イランをめぐる戦争への懸念が後退するなか、株式投資家は新たな脅威に直面している。それが気候リスクだ。農業から保険に至るまで、幅広いセクターにわたる投資判断の見直しを迫っている。
2027年に向けて「スーパーエルニーニョ」が発生する確率が高まっており、世界の一部地域で気温が上昇し、電力需要の急増、農作物の収量低下、インフレ圧力の再燃につながる可能性がある。これにより中央銀行の先行き見通しが複雑化し、史上最高値圏で推移する世界の株式市場にリスクをもたらしかねない。

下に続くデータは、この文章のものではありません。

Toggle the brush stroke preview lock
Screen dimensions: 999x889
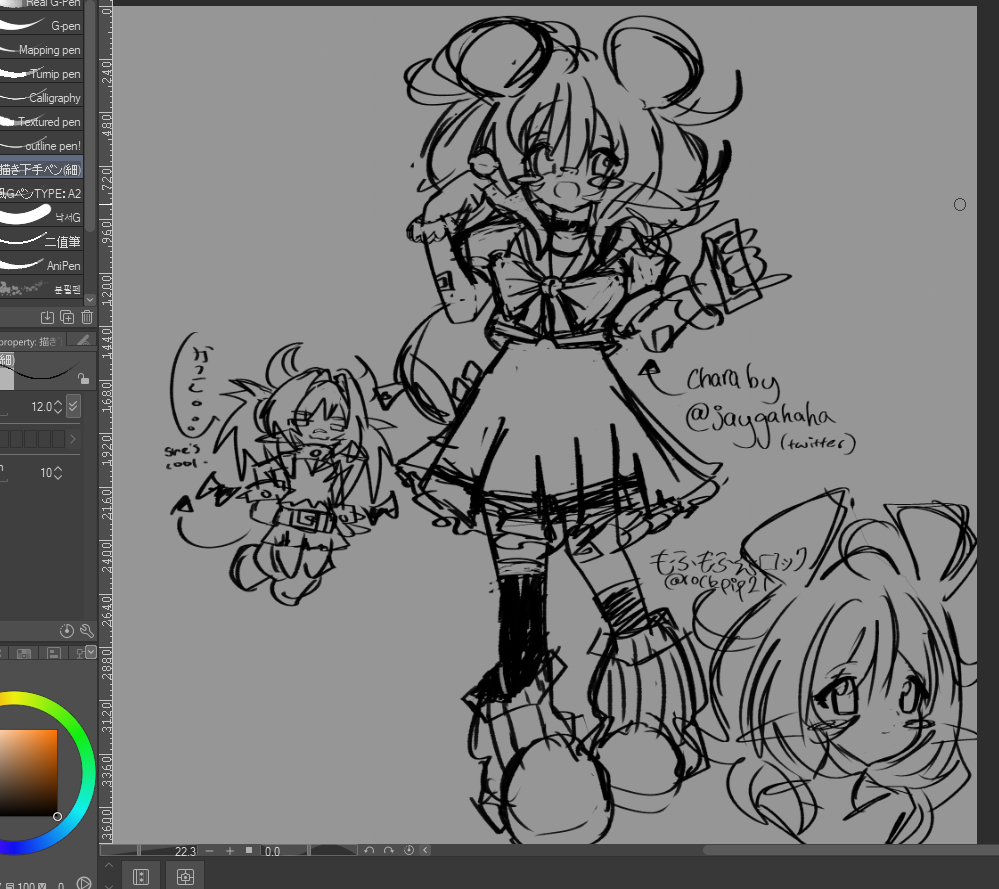click(83, 379)
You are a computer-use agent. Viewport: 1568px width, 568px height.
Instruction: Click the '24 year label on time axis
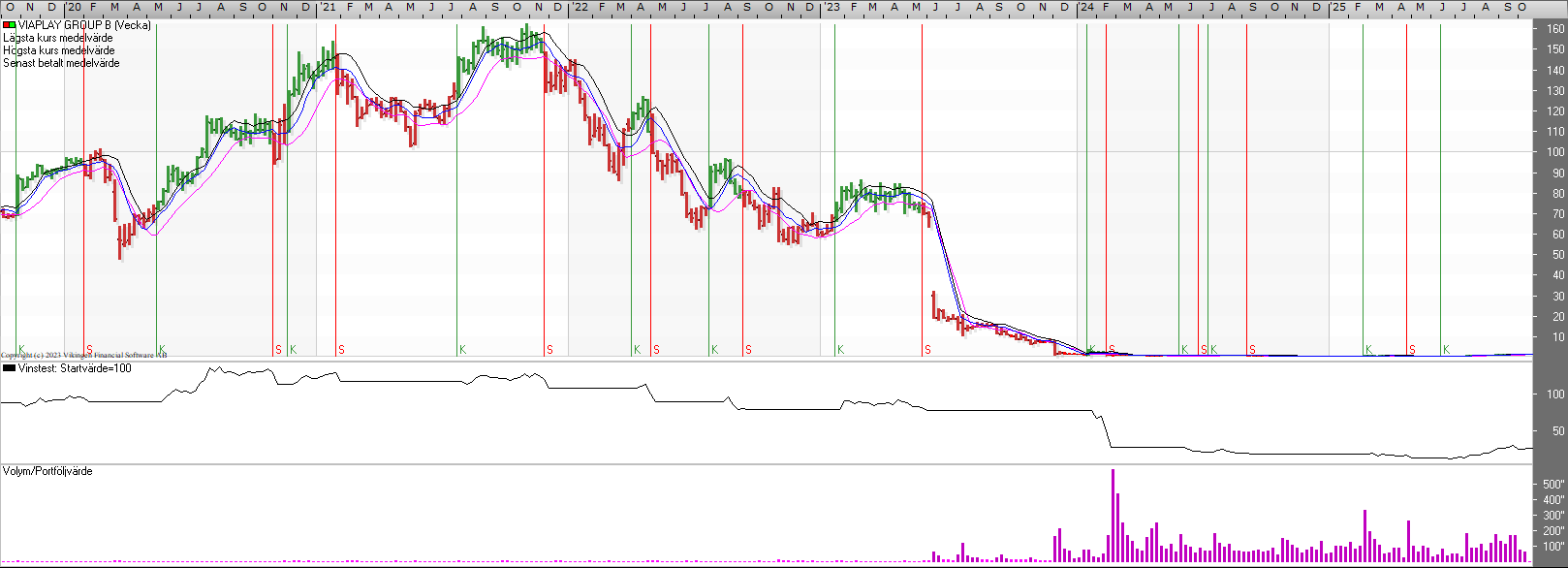point(1086,7)
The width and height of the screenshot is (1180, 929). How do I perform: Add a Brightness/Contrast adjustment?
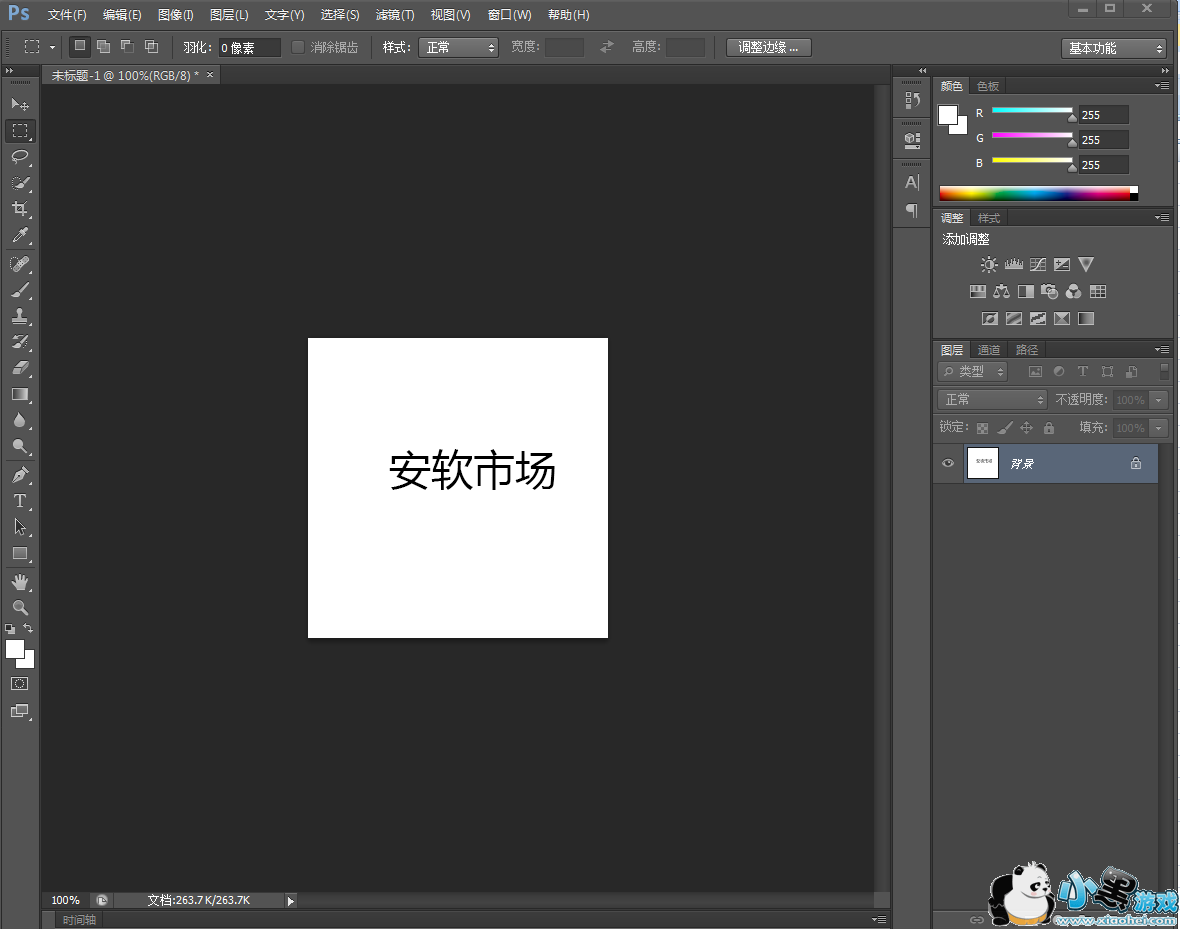pyautogui.click(x=989, y=265)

「エルニーニョは特に敏感な時期に到来する」と、サクソバンクのコモディティ戦略責任者オーレ・ハンセン氏は述べた。「世界経済はイラン紛争によるインフレの影響にいまだ対応中であり、数カ月にわたる混乱でサプライチェーンも依然として脆弱な状態にある。」
エルニーニョとは、太平洋の海面水温が持続的に上昇することで生じる気象パターンである。これにより、世界の一部では高気圧・低気圧のパターンが形成され、豪雨や干ばつをもたらす。米国気候予測センターによると、2027年に向けて非常に強いイベント、いわゆる「スーパーエルニーニョ」へと発展する確率は63%とされている。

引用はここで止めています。